Given a bait set, and some lastz results of matching that bait set to itself, screen those probes from the bait set that match other probes (these are putative duplicates).

phyluce_probe_remove_overlapping_probes_given_config

Given a config file, filter baits from a set that are in the config file.

phyluce_probe_run_multiple_lastzs_sqlite

Use phyluce to run multiple lastz searches across multiple input genomes.

phyluce_probe_slice_sequence_from_genomes

Given results from phyluce_probe_run_multiple_lastzs_sqlite, slice fasta sequences from the genomes where there were matches.

phyluce_probe_strip_masked_loci_from_set

Remove baits from a putative bait set design where bait sequences have a high degree of masking.

Utilities

phyluce_utilities_combine_reads

Combine groups of reads based on an input file in config format.

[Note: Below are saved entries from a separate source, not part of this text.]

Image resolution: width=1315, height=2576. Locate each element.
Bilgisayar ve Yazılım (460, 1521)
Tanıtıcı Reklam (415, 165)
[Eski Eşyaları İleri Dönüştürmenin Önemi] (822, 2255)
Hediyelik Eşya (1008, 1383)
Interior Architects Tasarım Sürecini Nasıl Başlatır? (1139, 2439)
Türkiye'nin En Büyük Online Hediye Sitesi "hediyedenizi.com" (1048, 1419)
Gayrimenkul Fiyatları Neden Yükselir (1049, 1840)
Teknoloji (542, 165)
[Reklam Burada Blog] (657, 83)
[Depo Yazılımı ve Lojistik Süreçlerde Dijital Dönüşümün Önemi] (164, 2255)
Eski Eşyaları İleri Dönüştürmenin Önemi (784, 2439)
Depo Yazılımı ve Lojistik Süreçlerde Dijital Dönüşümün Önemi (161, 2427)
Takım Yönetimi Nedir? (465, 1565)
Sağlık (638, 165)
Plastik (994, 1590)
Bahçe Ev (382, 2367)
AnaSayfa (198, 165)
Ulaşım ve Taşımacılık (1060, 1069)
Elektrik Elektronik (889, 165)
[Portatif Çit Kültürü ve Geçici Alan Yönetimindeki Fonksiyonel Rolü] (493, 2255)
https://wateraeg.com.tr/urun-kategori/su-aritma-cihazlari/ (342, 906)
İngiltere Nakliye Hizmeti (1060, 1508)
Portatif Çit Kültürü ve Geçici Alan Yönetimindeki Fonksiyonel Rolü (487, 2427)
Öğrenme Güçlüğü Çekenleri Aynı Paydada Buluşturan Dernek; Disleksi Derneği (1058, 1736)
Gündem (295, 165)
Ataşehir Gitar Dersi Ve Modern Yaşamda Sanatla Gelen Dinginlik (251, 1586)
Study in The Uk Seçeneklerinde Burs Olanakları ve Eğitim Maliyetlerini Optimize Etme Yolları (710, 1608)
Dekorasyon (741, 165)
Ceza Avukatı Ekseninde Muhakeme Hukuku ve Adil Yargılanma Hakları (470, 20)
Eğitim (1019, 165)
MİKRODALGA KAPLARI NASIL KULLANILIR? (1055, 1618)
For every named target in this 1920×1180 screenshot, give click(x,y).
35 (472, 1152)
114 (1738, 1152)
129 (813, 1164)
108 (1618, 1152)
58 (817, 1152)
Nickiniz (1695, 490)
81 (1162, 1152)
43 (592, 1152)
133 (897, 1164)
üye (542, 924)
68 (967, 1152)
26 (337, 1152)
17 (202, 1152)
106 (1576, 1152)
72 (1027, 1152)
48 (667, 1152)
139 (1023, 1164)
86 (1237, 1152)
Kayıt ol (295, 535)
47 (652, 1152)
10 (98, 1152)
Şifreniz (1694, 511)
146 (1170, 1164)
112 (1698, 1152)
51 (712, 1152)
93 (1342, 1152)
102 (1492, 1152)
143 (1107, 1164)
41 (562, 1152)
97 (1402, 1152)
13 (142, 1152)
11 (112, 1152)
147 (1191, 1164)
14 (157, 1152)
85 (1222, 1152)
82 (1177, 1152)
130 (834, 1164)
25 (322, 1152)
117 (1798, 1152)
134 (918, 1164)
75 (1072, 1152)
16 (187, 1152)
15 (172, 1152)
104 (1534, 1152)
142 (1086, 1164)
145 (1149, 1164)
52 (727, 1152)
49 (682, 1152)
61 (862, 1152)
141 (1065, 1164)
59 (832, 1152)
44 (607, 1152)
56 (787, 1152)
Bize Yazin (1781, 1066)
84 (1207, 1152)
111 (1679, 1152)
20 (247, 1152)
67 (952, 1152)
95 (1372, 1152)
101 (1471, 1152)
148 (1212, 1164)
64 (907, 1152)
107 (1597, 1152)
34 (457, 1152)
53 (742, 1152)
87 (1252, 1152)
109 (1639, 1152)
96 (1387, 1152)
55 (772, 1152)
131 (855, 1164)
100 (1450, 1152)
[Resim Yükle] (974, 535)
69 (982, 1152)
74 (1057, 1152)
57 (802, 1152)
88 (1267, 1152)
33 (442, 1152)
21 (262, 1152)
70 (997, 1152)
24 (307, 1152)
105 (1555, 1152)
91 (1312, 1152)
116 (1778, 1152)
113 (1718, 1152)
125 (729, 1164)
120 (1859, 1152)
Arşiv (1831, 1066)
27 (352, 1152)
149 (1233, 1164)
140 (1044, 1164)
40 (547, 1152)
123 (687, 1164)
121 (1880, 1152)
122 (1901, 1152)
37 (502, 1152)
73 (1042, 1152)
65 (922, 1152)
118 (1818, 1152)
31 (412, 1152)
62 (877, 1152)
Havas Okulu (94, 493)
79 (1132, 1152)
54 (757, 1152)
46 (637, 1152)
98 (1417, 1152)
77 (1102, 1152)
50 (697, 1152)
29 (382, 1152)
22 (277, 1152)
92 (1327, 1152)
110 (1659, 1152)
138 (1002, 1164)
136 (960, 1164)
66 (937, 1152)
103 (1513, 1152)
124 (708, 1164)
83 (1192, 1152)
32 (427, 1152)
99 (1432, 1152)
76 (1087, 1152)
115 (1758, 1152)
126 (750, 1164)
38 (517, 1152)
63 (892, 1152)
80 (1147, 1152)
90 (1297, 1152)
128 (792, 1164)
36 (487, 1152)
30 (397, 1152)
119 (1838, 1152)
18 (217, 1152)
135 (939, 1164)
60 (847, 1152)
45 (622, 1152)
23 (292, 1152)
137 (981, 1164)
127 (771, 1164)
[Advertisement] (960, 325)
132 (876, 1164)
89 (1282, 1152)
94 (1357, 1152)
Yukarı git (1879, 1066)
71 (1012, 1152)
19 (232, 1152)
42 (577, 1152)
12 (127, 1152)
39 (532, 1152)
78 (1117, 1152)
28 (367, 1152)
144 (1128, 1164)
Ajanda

phyluce_utilities_filter_bed_by_fasta

Filter a BED file of UCEs given a FASTA file of UCEs.

phyluce_utilities_get_bed_from_fasta

Given an input fasta file of baits, prepared a BED-formatted file of their locations.

phyluce_utilities_merge_multiple_gzip_files

Merge together multiple gzip files from the same sample.

phyluce_utilities_merge_next_seq_gzip_files

Merge together multiple fastq gzip files from the next seq (these sometimes come as 4 files per sample).

phyluce_utilities_sample_reads_from_files

Automatically randomly sample a fraction of reads from a fastq file.

phyluce_utilities_unmix_fasta_reads

Given an interleaved fastq file, convert that file into R1, R2, and singleton reads.

Workflow

phyluce_workflow

A single program to run a variety of Snakemake workflows.